---
title: "Guidelines for Developers of R Packages Interfacing with Stan"
author: "Stan Development Team"
date: "Latest release: `r format(Sys.Date(), format = '%B %Y')` (First version: November 2016)"
output: 
  rmarkdown::html_vignette:
    toc: true
vignette: >
  %\VignetteIndexEntry{Guidelines for Developers of R Packages Interfacing with Stan}
  %\VignetteEngine{knitr::rmarkdown}
  %\VignetteEncoding{UTF-8}
---

## Note to developers

One of the coolest things about working on a project like Stan has been seeing
some of our users begin to develop tools for making Stan more accessible to
audiences that may otherwise not benefit from what Stan offers.
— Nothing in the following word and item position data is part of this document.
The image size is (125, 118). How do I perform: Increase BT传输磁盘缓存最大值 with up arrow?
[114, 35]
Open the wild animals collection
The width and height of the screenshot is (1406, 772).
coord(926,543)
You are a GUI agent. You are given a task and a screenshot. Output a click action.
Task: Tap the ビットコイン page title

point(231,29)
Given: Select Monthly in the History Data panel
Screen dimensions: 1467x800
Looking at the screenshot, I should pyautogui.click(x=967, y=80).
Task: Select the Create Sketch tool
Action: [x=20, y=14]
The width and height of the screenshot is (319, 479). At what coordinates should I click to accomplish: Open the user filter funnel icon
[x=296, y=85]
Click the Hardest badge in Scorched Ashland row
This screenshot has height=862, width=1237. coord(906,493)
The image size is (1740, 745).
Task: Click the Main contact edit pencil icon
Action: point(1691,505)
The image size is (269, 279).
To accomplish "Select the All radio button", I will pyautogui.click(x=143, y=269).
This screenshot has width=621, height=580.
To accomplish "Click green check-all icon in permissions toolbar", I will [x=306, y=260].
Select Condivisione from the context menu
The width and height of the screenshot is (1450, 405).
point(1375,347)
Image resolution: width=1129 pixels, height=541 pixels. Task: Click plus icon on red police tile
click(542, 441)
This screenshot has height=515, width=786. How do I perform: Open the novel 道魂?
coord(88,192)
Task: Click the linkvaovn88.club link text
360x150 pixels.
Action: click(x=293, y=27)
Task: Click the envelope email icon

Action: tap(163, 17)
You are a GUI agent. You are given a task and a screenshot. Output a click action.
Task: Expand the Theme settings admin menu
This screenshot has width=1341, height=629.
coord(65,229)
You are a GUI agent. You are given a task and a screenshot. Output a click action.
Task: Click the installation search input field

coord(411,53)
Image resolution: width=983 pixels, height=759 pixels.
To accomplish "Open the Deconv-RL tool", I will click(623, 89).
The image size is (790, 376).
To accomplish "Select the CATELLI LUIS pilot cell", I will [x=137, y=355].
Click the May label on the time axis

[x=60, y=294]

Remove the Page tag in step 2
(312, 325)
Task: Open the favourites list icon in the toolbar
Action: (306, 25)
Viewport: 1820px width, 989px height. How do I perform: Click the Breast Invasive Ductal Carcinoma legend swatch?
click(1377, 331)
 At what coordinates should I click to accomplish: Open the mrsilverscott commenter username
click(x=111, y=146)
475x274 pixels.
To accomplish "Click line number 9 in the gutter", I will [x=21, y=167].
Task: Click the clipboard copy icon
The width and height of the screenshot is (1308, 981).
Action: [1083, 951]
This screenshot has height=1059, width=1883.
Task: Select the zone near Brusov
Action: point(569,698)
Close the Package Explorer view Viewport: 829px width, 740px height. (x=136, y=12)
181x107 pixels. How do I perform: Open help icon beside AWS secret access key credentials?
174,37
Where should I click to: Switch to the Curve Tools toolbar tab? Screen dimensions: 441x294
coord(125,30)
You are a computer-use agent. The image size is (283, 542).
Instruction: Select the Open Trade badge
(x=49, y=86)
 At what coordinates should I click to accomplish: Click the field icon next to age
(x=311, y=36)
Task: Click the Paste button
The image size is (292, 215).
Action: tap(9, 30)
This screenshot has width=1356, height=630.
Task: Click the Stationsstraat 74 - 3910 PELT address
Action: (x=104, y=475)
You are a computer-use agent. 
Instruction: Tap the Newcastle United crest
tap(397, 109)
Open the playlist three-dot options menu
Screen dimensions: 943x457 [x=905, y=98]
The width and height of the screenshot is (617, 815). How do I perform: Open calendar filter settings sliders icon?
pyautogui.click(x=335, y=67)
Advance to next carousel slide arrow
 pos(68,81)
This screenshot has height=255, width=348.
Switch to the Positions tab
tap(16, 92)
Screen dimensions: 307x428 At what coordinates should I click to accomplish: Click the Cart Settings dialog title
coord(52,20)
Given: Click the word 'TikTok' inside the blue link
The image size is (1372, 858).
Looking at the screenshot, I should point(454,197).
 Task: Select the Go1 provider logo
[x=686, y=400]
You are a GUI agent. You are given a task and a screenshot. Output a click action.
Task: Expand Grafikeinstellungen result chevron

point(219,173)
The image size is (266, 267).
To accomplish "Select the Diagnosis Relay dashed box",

In particular,
recently we have started seeing a growing number of R packages that provide
high-level interfaces to Stan, using the [__rstan__](https://mc-stan.org/rstan/) 
package for estimating models without requiring that the user be familiar with 
the Stan modeling language itself.

This is a great development and we would like to support such efforts going
forward, but to-date we have made little effort to coordinate the development of
these packages. To avoid a Wild West, so to speak, of Stan-based R packages, we
think it is important that developers make every effort to adhere to certain
guidelines in order to ensure these packages are of the highest possible quality
and provide the best possible experience for users. To that end, in this post we
present a set of recommendations for the development of R packages that
interface with Stan. These recommendations are based on software design
principles we value as well as many things we are learning as we continue
developing our own packages and review packages being developed by others. There
are exceptions to some of these recommendations (e.g., the __brms__ package is a
sensible exception to one of guidelines about Stan code), but we strongly
recommend trying to follow them whenever possible.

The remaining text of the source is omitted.